+++ TEXTO EXTRAÍDO +++

En un alarde de cordial sinceridad, el director británico Tony Richardson, sentado en un diván durante una cena en su honor, llama la atención de Anjelica Huston y le pide que se acerque. Le suelta, sin avisar: «Pobrecilla. Tanto talento y lo poco que te luce. Nunca harás nada con tu vida». Un encanto, ya ven, viperino. Ella se apresura a darle la razón «pero para mis adentros dije: ‘‘Espera y verás”». Tenía 29 años y le quedaba lo mejor por vivir. El relato de esa escena, que funcionó como disparador de la carrera de Huston, ocurre en la página 396, superada algo más de la mitad de una autobiografía, «Mírame bien» (Lumen), que destaca por varias razones: por la profusión de hechos y nombres (a veces, todo hay que decirlo, un tanto mareante: ¡incluso dedica unas líneas a su paso por el Festival de San Sebastián, donde recibió un premio Donostia!); por la capacidad de observación que demuestra su autora, al definir con un comentario certero tanto a extras como a celebridades; por la memoria que demuestra al recordar detalles con tanta minuciosidad que parecen ficcionados; y por la honestidad al acercarse a materia de escándalo sin quemarse las pestañas. Por poner un ejemplo, su detención por posesión de drogas el día después de que Roman Polanski se acostara con una menor en casa de Jack Nicholson, en la que, cómo no, también estaba Anjelica. Ni un gramo de rencor: el director de «Chinatown» logró un acuerdo con la acusación para que Huston no tuviera que testificar.

+++ EXTRACTOS DE DATOS +++

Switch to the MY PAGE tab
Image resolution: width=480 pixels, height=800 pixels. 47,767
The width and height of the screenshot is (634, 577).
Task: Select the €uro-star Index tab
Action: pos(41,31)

+++

_TAREA_
Prolonga la reseña sobre la autobiografía de Anjelica Huston a partir de su última frase. Los datos no tienen nada que ver con esto.

_RESULTADO_
- La muerte de la madre
La primera parte del libro termina con la muerte de la madre de Huston a los 39 años en un accidente de coche. «Hasta hoy, el rostro de mi madre es el más hermoso que recuerdo», escribe Huston. «Los pómulos salientes y la frente ancha; el arco de las cejas sobre los ojos azul pizarra; la boca serena, los labios curvados en una media sonrisa». Enrica Georgia Soma, bailarina de ballet, se llevaba un cuarto de siglo con su marido, el director de «El halcón maltés», diferencia de edad que pareció convertirse en patrón de muchas de las relaciones sentimentales de su hija. Por la mansión de St.Clarans, en la costa oeste irlandesa, donde transcurrió buena parte de su infancia, pasó la plana mayor del cine clásico de Hollywood y muchas de las amantes de su padre. Los de su madre, nunca confirmados del todo, fueron un daño colateral, el mensaje cifrado que una mujer frustrada con su matrimonio le enviaba a su marido infiel. No tuvo éxito: se separaron recién estrenada la década de los sesenta sin que Anjelica hubiera visto que llegasen a compartir dormitorio.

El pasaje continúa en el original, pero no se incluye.